What amazes me is the live shots of New York City. At 10:30 am, Times Square looks like any other day. Big screen TV's still on, people wandering everywhere. And 90 minutes until just about every form of transportation ceases in the city. It's kind of irritating to see that some people just didn't get the grasp of Katrina when it tore through New Orleans. It's just taxing on all of the rescue workers to have to worry about tourists wandering the streets.
Since I'm such a weather geek, I've watched the "What Would Happen" episode's that involve New York City. The wind is going to be incredible, if it hits like they say it will. I couldn't - for the life of me - imagine being in that city when it hits.
Sure, it's a pain to have to pack up and head West. It's costly too. But what cost is your life? I mean, come on .... I'd jump in my car and drive if I knew that a hurricane was headed my way. I say that, though, yet I have never headed for a basement yet when a tornado siren goes off, so what exactly would I do?

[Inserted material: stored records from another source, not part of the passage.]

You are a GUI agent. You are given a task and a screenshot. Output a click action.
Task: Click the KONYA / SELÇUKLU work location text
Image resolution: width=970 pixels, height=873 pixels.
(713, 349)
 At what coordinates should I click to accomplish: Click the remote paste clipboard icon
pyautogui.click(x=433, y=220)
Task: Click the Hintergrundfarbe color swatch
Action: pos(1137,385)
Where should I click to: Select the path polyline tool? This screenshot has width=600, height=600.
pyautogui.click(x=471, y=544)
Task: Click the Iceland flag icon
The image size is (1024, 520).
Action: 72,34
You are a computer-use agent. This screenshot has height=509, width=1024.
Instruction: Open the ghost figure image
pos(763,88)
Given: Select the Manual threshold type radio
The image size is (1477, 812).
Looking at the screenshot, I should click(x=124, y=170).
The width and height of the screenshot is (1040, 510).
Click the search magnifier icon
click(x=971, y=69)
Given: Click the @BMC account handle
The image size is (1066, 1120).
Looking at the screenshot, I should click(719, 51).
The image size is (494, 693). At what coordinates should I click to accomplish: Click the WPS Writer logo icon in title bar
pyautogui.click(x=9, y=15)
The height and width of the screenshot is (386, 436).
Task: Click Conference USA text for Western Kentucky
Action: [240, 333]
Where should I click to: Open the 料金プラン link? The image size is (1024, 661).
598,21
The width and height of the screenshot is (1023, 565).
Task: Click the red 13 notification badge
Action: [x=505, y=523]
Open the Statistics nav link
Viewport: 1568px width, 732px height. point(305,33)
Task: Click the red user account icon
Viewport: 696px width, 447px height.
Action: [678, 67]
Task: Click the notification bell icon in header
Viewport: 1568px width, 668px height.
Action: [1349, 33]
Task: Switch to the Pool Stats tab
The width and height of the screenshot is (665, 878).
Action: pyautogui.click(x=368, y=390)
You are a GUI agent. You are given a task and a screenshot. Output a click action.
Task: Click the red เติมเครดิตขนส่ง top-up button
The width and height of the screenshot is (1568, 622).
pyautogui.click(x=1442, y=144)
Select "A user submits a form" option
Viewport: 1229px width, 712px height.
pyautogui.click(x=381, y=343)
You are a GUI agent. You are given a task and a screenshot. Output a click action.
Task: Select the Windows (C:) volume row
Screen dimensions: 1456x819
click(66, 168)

Judge not.......
My family went through a 204 mph typhoon in the early 1960's, and I'm guessing my parents didn't have much choice then but to hunker down and wait for it to blow over. I have several memories of that happening to us, even though I was very young. There were lots and lots of people at our house. Apparently we had the largest house at the time, so all the air force wives brought their kids and hunkered down with my mom, sister and myself.
I remember the bricks flying through the window in the room where all of us kids were sleeping. We had been upstairs sleeping and all the moms came up and got us and brought us down into the living room. I remember the confusion, so it must have happened pretty quick. I don't really remember the brick that came through the window and hit my mom, breaking her back. But I do remember the ambulance driver closing her hand in the ambulance door as they took her away.
He wasn't really an ambulance driver - just someone they 'recruited' at the hospital because they ran out of drivers. But they managed to get her to the hospital, just as the roof was blowing off. I never do remember going to see my mom in the hospital though. My next memory would be the next morning, after the winds had died down. Us kids were allowed to go outside, and the street crews were on our street tying all the trees back up. Every single tree was laying on the ground with the roots sticking up. The road crews were picking them up and tying ropes to them so they would stand.
It was the most wind I've ever encountered, although one time at the C2H2 Farm we had a pretty good wind come through. It was enough to send me to dad's porch .... but not the basement.
So, heck, I guess if I was in the path of Irene .... I guess I can't say what I'd do. But, I know one thing I would do, the same thing I'll do from our little farm here in Kentucky. And that's pray. Pray that loss of life and loss of property is at a minimum by the end of Sunday, when Irene should be just a bad rainstorm......
Have a great weekend everyone. And if you've got a spare minute, you might say a prayer for those in the path of the storm too.